The Dormoy Bathtub was a simple-to-construct, high wing racing aircraft of the 1920s.

==Design and development==
The Bathtub was developed by Etienne Dormoy, a French engineer at McCook Field in Dayton, Ohio as a simple low-cost and ultra-light aircraft. Dormoy would later design the Buhl Bull Pup.

The aircraft used a steel tube fuselage, with an exposed tail section. The parasol wings used wood spars with fabric covering supported by steel lift struts. The ailerons used steel control cables that were exposed in front of the leading edge of the wing. The engine was a modified Henderson motorcycle engine purchased for $325.

==Operational history==
The Dormoy Bathtub competed in the 1924 and 1925 National Air Races, winning the Rickenbacker Trophy in 1924. The 1925 model featured a fully covered tail section, removing its "bathtub" appearance.

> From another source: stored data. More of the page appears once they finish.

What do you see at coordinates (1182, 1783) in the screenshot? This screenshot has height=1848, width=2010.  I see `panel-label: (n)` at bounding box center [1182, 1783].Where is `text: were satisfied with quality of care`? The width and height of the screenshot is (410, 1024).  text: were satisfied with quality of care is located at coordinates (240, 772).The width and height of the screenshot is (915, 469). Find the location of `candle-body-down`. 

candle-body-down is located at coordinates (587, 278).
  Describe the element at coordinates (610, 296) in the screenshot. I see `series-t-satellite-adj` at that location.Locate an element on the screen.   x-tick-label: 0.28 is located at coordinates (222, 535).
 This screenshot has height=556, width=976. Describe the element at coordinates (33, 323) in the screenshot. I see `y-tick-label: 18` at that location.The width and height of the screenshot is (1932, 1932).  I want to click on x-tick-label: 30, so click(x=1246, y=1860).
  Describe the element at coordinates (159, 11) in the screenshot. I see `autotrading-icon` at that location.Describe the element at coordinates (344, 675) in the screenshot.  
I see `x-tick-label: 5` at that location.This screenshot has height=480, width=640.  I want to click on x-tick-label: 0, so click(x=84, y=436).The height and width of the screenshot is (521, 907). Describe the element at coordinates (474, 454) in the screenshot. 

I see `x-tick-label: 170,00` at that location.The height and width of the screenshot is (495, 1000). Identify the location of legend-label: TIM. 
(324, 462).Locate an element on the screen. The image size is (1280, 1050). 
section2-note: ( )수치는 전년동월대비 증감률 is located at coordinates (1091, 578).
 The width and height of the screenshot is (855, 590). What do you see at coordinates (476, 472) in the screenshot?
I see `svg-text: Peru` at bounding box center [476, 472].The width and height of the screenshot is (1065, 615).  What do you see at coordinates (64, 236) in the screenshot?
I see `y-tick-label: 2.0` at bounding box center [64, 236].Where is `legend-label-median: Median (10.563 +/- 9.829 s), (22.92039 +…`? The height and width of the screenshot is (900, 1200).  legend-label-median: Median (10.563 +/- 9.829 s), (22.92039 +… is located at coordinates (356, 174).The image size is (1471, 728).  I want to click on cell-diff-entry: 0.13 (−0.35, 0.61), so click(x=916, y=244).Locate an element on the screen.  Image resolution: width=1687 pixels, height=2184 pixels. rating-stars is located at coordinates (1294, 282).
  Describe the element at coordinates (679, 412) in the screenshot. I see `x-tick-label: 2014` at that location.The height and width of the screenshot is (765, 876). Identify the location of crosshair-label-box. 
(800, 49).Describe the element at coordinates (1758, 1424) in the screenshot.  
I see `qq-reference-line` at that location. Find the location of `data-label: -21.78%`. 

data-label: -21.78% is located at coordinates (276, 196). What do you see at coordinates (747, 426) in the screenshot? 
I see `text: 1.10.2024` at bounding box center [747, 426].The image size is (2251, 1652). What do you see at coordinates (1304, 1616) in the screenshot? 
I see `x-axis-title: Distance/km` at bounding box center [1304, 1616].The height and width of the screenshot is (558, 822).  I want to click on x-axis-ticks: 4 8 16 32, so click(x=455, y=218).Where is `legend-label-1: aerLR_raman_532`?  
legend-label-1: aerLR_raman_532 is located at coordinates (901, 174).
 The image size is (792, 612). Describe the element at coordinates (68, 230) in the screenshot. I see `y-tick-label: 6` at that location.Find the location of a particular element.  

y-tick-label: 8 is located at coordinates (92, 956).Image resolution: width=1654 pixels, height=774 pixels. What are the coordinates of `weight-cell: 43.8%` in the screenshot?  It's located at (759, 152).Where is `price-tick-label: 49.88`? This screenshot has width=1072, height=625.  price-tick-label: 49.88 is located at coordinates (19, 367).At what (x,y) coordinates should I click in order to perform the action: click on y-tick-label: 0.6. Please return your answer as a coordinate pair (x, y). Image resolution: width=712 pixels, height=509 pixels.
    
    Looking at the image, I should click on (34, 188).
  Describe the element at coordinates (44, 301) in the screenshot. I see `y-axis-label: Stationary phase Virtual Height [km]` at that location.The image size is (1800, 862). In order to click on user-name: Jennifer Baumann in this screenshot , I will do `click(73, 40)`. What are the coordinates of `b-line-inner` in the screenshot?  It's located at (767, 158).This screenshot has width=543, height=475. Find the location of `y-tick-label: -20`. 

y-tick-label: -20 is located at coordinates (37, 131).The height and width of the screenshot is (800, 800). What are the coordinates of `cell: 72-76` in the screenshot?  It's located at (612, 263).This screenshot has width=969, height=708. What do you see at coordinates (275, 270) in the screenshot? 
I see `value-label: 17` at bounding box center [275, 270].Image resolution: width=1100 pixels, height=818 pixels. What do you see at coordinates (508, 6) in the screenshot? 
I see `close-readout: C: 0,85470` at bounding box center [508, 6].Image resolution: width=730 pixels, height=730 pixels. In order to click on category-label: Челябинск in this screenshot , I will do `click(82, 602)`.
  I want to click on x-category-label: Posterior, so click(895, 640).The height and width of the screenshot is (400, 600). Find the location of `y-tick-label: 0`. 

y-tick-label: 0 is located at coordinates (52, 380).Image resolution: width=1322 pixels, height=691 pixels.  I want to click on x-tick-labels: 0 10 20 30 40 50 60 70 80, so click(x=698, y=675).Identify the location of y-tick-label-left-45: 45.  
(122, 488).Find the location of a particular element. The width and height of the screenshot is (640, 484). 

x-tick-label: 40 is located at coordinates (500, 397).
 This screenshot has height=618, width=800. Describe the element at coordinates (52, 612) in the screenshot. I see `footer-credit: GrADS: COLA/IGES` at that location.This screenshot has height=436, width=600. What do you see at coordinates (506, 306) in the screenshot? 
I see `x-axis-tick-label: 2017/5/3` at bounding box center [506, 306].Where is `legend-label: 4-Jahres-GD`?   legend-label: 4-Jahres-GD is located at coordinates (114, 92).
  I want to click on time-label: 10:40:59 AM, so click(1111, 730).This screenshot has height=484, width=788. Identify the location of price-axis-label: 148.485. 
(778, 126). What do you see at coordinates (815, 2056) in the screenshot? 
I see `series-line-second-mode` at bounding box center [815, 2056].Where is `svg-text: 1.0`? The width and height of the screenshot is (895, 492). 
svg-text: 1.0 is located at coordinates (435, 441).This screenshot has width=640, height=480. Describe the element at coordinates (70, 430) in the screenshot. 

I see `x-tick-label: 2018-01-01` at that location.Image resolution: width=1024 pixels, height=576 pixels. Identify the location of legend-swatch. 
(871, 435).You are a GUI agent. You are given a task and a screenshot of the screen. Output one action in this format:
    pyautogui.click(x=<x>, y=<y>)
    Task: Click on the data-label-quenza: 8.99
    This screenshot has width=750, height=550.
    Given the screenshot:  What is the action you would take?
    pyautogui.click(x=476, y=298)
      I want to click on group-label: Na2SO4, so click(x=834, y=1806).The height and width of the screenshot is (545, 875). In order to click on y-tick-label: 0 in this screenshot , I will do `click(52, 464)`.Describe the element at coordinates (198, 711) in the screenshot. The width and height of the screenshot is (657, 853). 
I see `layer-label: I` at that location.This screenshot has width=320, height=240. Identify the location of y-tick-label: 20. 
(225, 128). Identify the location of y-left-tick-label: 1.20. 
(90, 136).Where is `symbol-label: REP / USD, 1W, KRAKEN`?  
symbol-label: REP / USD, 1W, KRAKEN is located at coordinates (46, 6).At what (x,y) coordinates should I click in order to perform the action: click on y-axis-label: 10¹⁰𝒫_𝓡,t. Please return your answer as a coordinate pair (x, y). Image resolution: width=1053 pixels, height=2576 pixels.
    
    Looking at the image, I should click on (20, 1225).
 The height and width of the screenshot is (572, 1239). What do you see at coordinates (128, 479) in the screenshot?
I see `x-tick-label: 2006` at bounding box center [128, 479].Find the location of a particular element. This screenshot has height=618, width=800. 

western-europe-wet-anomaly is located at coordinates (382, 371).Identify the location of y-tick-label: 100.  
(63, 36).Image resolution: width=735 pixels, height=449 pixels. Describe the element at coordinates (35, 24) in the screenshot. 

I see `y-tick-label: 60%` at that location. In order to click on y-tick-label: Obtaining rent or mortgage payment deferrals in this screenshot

An example of a 1924 Dormoy Bathtub fuselage with a Heath-Henderson engine is on display at the Motorcycle Heritage Museum in Westerville, Ohio. A large scale model of a 1924 Dormoy Bathtub is on display at the International Sport Aviation Museum in Florida.

==Variants==
A homebuilt design was produced by Mike Kimbrel, the Kimbrel Dormoy Bathtub Mk 1, using a 40 hp Volkswagen air-cooled engine.